▶ _Work instruction_
Below is a listing; repeat exactly the lines from the one containing "Task: Select the SCAN tab in the sidebar" to the one containing "Click the 3", both included.

▶ _Data section_

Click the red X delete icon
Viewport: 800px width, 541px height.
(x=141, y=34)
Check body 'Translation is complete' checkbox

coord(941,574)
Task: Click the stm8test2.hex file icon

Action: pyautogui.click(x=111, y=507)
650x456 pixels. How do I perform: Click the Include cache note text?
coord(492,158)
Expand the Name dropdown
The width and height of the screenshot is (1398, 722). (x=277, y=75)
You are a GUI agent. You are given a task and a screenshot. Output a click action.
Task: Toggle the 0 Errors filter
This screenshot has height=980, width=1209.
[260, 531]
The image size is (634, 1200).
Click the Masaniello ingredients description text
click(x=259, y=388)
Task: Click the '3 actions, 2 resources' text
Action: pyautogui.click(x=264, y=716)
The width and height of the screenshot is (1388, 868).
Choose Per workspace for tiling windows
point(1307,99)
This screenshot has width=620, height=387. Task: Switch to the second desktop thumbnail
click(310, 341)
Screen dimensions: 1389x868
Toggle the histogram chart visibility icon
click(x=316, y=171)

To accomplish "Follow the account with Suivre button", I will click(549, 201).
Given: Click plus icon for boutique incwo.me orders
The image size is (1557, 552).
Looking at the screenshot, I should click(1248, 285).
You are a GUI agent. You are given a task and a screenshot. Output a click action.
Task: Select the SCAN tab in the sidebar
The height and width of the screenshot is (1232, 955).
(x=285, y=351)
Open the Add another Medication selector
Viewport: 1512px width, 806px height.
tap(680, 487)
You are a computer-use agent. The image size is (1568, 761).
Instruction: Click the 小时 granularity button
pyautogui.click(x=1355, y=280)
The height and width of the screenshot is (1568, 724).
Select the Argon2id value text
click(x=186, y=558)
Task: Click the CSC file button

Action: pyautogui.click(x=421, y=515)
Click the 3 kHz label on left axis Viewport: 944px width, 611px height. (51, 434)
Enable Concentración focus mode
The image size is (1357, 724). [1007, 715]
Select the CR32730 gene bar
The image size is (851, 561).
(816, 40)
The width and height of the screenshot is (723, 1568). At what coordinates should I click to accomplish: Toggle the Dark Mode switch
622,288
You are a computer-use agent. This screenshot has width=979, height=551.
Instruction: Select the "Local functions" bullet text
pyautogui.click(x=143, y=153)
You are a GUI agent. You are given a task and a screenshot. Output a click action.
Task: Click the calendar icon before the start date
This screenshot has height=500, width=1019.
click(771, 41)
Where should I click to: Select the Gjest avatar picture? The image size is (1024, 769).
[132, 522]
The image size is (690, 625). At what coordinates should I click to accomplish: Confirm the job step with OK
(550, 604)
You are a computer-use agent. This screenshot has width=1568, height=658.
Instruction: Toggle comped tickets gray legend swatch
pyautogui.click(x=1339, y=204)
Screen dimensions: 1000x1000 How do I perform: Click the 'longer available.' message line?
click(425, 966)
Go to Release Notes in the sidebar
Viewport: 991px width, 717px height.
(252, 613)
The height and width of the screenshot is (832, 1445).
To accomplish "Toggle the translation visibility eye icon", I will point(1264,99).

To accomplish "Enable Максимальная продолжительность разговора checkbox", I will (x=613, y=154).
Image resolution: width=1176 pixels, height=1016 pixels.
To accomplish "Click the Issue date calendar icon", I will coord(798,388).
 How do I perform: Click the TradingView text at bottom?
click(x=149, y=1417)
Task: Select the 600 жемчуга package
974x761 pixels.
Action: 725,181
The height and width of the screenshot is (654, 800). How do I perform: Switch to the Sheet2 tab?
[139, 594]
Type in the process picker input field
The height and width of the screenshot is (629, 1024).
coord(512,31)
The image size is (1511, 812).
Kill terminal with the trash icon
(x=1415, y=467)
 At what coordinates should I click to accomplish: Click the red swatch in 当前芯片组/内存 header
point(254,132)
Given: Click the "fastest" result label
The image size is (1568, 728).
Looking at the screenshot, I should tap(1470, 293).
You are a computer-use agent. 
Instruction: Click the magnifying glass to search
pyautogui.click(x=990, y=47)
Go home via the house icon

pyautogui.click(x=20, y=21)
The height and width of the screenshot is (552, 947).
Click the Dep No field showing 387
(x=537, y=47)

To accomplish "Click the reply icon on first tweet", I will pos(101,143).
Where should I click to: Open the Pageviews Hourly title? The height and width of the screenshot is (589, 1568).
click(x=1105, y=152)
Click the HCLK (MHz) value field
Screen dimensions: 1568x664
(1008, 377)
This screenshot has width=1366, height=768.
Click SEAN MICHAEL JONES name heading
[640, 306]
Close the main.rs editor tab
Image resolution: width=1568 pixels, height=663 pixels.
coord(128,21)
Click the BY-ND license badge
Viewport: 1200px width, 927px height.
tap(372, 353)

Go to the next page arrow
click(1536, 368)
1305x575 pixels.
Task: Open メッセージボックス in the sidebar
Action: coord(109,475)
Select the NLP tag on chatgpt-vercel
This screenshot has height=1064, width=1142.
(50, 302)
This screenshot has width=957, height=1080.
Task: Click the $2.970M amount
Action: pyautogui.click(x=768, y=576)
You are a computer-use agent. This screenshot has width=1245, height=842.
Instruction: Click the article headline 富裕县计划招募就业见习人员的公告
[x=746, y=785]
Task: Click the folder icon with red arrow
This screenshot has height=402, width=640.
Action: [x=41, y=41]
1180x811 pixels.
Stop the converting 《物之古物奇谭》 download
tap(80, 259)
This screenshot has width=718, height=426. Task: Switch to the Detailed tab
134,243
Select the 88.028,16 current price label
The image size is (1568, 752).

▶ _Solution below_
Task: Select the SCAN tab in the sidebar
The height and width of the screenshot is (1232, 955).
(x=285, y=351)
Open the Add another Medication selector
Viewport: 1512px width, 806px height.
tap(680, 487)
You are a computer-use agent. The image size is (1568, 761).
Instruction: Click the 小时 granularity button
pyautogui.click(x=1355, y=280)
The height and width of the screenshot is (1568, 724).
Select the Argon2id value text
click(x=186, y=558)
Task: Click the CSC file button

Action: pyautogui.click(x=421, y=515)
Click the 3 kHz label on left axis Viewport: 944px width, 611px height. (51, 434)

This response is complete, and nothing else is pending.